The crimping portion 230 includes at least one wire barrel portion 231 and/or at least one insulation barrel portion 232 preferably arranged behind the wire barrel portion 231. The crimping portion 230 includes a bottom or base wall 233 substantially continuous with the bottom or base surface portion 222 of the main portion 220 and extending substantially in forward and backward directions (longitudinal direction of the core 242).
The wire barrel portion 231 includes the bottom wall 233 and one or more, preferably a pair of barrel pieces 231 A standing up or projecting from the (preferably substantially opposite) lateral edge(s) of this bottom wall 233. The wire barrel portion 231 can be crimped or bent or folded into connection with the core 242 by at least partly placing an end portion of the core 242 substantially on the bottom wall 233 in forward and backward directions and crimping the both barrel pieces 231 A into connection with the end portion of the core 242. Although not shown, serration or crenation or notching may be formed in the wire barrel portion 231, for example, by forming one or more grooves in a crimping surface for fastening the core 242.
The insulation barrel portion 232 includes the bottom wall 233 and one or more, preferably a pair of barrel pieces 232A standing up or projecting from the (preferably substantially opposite) lateral edge(s) of this bottom or base wall 233. The insulation barrel portion 232 can be crimped or bent or folded into connection with the coating 243 and the core 242 by at least partly placing a part of the coating 243 substantially on the bottom wall 233 and crimping the both barrel pieces 232A into connection with the part of the coating 243.
Here, an insulating film (e.g. aluminum hydroxide, aluminum oxide, etc) is or may be formed on the outer surface of the core 242 e.g. by reaction with water and oxygen in air. If the core 242 and the wire barrel portion 231 are connected with such a film present between the core 242 and the wire barrel portion 231, there is a problem of increasing contact resistance. In this respect, a higher compression ratio is set than in the case of using a core made of copper alloy and serration or crenation or notching 234 (example of "recessed portions") is formed in a crimping surface of the wire barrel portion 231 in this embodiment, whereby an electrical connection is established by scraping off or breaking the film. In other words, the core 242 bites into or engages the serration 234 by the crimping operation and opening edges of the serration scrape off or break the film to establish an electrical connection. This serration 234 preferably has a net-like structure as a whole and is obtained by forming one or more grooves preferably in directions oblique to the longitudinal direction of the core 242 in the crimping surface of the wire barrel portion 231 for crimping the core 242.
However, in the case of using a thick wire as in this embodiment, pressures from the barrel pieces 231 A are or may be easily distributed since the wire is made of many metal strands 241. Thus, films are likely to remain on the radially inwardly located metal strands 241 that are not in contact with the barrel pieces 231 A, whereby no electrical connection is established with these metal strands to increase the contact resistance. Therefore, the films need to be removed in order to establish an electrical connection with the radially inwardly located metal strands 241.

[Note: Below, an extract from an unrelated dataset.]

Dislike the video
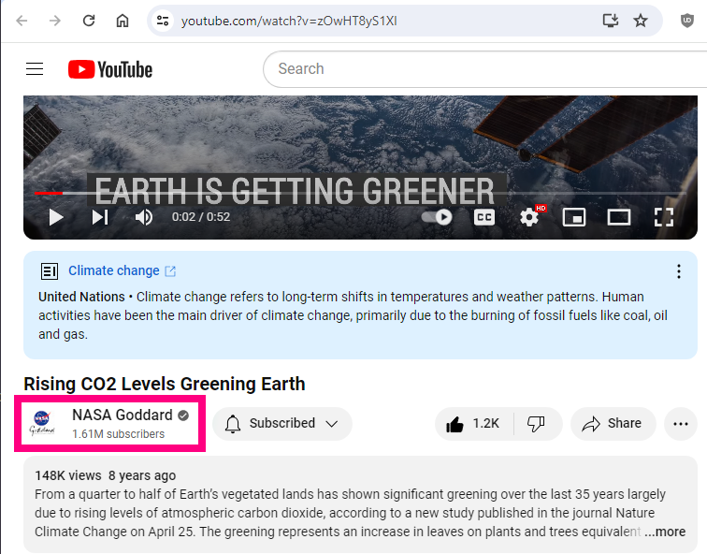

Accordingly, in this embodiment, at least one inner conductive portion 235 provided separately from the wire barrel portion 231 is at least partly inserted into the bundle of the metal strands 241 forming the core 241 in an end portion of the core 242 inside the wire barrel portion 231 and the end portion of the core 242 having the inner conductive portion 235 inserted therein is fastened, whereby the inside of the bundle of the metal strands 241 and the inner surfaces of the both barrel pieces 231 A are electrically connected via the inner conductive portion 235.
This inner conductive portion 235 preferably is made of an electrically conductive material such as electrically conductive metal plate of copper, copper alloy or the like. Thus, the inner conductive portion 235 can be easily inserted into the bundle of the metal strands 241 in the end portion of the core 242.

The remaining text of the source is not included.